There were many questions and answers at the lecture held at the Crisis Management Centre in Kuopio, keeping interpreter Hemad Jamehdarian busy.
The listeners were police and prosecution officials from Afghanistan, who came to Finland for two weeks to learn about how their Finnish colleagues work. The focus is on cooperation between the police and prosecutors in the investigation of crimes.
The aim of the course is to promote more efficient investigation of crimes in Afghanistan, and to increase the citizens’ protection under the law. The course is organised by the Crisis Management Centre in cooperation with EUPOL, the EU Police Mission in Afghanistan.
“We are not offering our model to be copied. It would not work there. We give ideas and thoughts on how they could develop their own activities”, says Jari Lehvonen, planner of training at the Crisis Management Centre.
On the basis of the course, the group will produce a handbook on police-prosecutor cooperation that is applicable to the conditions that prevail in Afghanistan. It is to be used in the training of police and lawyers.
“Over there, the chain formed by police, prosecutors, and the courts is in a deep swamp. The people do not have confidence in it. This is one way to lift the chain out of the swamp”, says Pekka Kokkonen, who works with EUPOL in Afghanistan.

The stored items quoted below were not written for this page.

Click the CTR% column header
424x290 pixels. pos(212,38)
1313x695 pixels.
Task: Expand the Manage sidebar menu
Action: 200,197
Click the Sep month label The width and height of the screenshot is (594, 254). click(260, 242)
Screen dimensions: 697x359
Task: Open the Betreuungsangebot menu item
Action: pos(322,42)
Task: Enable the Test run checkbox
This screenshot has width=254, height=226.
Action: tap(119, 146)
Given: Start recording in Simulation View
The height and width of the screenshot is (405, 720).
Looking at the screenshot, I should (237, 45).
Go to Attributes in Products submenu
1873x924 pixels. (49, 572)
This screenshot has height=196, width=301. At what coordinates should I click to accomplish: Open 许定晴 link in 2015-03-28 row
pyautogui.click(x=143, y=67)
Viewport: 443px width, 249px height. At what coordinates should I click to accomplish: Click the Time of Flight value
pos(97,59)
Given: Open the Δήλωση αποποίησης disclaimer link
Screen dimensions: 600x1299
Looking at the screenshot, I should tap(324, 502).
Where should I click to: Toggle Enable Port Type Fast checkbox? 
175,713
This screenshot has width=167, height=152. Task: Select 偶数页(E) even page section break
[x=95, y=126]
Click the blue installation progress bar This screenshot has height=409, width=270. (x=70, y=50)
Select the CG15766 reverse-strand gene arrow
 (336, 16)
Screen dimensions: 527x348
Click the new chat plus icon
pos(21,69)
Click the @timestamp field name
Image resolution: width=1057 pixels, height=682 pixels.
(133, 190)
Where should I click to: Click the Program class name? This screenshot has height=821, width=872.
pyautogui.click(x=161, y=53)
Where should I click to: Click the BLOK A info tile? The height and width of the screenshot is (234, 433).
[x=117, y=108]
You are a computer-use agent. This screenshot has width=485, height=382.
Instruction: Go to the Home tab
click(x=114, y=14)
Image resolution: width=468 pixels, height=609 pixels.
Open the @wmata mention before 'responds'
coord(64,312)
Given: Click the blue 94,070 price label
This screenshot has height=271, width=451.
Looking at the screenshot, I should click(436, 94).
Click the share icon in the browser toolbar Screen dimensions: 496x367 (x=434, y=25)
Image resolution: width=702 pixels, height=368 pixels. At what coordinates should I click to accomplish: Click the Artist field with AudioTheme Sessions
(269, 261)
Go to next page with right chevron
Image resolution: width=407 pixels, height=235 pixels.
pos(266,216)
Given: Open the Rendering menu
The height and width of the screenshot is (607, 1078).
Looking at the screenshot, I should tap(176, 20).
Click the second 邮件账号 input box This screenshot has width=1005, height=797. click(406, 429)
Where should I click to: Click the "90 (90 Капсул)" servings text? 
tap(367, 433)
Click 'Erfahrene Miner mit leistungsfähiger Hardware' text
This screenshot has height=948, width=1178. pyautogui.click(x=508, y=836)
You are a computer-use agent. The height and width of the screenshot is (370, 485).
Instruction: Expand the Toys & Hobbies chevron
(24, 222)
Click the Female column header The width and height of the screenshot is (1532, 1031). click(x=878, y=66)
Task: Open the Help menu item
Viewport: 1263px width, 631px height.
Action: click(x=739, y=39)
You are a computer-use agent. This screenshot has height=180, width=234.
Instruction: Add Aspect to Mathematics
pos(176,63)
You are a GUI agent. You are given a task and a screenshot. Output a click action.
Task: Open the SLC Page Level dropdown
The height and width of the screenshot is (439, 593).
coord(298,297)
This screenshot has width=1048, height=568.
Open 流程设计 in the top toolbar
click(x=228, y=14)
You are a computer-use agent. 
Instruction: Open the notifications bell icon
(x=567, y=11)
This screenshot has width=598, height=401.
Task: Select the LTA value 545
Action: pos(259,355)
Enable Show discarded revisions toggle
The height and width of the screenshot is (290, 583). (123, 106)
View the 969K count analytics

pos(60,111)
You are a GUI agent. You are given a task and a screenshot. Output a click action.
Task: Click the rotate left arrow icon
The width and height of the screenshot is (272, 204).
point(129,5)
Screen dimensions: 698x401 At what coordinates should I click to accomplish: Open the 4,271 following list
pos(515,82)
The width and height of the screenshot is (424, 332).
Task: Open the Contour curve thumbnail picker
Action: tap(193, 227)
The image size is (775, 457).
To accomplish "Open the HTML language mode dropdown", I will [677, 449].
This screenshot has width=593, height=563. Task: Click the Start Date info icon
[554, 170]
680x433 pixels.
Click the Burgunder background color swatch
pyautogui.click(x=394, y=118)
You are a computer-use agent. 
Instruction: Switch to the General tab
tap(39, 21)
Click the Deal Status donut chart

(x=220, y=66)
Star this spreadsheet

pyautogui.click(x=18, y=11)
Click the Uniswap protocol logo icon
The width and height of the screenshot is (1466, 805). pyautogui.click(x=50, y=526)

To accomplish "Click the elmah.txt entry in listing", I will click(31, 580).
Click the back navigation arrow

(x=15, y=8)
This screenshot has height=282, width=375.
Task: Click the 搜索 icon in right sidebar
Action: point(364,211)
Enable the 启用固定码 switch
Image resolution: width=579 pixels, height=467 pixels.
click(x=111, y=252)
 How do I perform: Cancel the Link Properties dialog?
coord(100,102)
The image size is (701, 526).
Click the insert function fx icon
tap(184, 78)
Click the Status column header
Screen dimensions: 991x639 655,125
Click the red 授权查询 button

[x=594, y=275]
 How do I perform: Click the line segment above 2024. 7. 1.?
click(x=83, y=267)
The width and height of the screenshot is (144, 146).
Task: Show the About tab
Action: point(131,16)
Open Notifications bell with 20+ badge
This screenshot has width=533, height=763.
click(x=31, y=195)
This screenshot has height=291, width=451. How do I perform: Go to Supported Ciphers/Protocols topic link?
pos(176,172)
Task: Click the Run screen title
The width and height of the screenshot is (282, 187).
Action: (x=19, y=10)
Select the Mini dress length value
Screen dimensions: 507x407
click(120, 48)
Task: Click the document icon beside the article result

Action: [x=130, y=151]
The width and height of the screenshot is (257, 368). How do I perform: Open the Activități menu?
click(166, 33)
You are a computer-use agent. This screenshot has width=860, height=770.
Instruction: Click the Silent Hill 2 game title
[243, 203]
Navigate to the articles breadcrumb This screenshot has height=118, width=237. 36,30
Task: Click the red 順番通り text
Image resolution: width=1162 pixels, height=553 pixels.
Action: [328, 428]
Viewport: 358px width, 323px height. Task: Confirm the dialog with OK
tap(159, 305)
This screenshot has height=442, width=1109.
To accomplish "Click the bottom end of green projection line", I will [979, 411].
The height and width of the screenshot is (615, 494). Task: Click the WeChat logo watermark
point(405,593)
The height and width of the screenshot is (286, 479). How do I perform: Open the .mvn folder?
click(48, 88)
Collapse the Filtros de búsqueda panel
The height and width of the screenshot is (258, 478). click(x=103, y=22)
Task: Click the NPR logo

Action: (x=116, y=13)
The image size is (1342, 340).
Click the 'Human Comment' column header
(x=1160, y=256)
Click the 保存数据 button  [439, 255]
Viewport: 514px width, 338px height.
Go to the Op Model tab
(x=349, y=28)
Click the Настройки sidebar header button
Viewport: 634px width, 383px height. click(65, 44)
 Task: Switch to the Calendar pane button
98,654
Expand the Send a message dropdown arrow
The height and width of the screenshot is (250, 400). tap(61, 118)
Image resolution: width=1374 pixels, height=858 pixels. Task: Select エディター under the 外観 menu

The idea for the training came to Jari Paajala, the legal advisor of EUPOL, when he saw the conditions in which his Afghani colleagues were working.
“People need new material to get beyond mutual recrimination. Finland could be a good example”, he says.
Ravaged by war, and suffering from a lack of security, Afghanistan is trying to build its society with the help of the international community.
Of the country’s 96,000 police officers, 70 per cent cannot read. Many of the applicants for police training fail drug tests. Corruption is commonplace among both police and prosecutors.
According to Haider Basrin, deputy minister at Afghanistan’s Ministry of the Interior, the country’s police are in the midst of great changes. Education is the key word.
“We have built police training centres, where police skills can be raised, and where they can also be taught basic skills, such as how to read”, Basir says.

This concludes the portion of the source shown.